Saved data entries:
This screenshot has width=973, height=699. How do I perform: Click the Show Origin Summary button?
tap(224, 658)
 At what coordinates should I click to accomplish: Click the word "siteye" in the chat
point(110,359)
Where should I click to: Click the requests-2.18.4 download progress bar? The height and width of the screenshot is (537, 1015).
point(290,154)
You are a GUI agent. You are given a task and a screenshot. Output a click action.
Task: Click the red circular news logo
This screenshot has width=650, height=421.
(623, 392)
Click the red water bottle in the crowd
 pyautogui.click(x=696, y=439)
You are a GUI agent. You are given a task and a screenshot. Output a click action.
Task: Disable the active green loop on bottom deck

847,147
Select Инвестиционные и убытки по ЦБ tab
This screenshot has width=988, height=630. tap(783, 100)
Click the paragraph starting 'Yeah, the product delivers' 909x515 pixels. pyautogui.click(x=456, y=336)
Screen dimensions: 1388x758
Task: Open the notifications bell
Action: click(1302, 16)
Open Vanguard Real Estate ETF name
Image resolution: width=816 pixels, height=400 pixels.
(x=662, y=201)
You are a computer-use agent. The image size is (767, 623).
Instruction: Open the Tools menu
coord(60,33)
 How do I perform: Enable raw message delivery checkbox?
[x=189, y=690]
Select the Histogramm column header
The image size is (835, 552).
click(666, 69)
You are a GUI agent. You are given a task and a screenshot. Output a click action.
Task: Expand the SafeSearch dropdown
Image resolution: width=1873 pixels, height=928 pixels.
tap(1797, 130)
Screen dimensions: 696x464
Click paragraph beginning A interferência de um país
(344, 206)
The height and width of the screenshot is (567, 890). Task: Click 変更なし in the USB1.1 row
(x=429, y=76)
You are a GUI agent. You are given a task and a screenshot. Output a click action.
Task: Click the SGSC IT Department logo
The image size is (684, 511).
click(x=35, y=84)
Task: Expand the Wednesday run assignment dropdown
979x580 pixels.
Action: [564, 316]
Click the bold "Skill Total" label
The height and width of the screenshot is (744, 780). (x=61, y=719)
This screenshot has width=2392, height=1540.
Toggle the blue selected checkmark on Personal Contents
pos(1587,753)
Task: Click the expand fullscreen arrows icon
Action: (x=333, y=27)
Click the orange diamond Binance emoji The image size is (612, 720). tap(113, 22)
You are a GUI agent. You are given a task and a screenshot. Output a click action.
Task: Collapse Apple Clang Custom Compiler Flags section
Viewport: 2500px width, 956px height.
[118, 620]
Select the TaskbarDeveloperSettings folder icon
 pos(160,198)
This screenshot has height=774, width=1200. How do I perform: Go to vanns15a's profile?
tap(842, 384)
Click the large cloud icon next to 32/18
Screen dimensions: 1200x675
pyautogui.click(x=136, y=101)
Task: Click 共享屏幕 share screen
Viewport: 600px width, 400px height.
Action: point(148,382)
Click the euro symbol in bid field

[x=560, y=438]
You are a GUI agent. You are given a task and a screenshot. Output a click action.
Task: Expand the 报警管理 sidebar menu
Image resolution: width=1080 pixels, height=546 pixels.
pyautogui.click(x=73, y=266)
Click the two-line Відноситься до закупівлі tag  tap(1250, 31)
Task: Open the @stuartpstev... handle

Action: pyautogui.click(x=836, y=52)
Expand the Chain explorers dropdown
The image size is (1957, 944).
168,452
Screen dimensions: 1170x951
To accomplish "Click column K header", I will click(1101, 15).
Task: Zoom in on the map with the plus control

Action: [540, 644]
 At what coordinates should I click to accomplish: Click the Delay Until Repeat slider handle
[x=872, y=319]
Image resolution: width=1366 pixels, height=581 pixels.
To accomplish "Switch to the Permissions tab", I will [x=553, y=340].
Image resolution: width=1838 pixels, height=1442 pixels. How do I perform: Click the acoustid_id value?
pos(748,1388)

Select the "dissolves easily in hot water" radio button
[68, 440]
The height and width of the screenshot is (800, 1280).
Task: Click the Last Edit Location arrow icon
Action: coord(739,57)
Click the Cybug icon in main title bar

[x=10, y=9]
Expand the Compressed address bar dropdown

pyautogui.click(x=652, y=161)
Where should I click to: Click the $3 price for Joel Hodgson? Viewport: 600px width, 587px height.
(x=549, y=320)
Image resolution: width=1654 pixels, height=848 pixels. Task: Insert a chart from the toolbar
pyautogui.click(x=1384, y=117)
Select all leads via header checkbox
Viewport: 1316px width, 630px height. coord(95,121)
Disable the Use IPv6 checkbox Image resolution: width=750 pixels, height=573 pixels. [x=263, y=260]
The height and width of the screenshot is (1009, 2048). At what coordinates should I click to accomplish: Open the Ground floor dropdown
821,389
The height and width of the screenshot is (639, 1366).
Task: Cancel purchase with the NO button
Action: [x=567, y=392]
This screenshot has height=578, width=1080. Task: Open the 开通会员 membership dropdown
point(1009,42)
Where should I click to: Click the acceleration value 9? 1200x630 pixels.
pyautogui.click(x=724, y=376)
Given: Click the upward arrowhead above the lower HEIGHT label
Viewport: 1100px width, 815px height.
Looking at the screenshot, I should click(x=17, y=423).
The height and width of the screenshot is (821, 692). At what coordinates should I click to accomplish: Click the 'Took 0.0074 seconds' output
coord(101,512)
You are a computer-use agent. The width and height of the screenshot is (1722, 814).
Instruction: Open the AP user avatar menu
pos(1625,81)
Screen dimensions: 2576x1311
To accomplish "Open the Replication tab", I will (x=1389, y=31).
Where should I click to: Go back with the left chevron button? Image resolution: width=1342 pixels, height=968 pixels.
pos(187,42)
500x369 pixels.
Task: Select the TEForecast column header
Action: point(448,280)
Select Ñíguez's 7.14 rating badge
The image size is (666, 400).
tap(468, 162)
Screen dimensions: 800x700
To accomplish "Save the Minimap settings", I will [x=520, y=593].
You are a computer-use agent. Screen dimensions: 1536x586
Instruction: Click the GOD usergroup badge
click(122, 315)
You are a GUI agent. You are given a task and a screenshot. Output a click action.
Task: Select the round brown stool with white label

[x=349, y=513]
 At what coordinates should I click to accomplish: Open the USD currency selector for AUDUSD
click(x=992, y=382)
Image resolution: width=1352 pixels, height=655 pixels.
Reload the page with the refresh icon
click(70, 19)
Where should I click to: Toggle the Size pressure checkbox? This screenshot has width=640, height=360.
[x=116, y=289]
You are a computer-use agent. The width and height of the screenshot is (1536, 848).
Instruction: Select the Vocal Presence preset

# TASK BRIEF:
Retype nothing except the lines from the line holding "Reload the page with the refresh icon" through the last line of the entries, both included.

# RESULT:
Reload the page with the refresh icon
click(70, 19)
Where should I click to: Toggle the Size pressure checkbox? This screenshot has width=640, height=360.
[x=116, y=289]
You are a computer-use agent. The width and height of the screenshot is (1536, 848).
Instruction: Select the Vocal Presence preset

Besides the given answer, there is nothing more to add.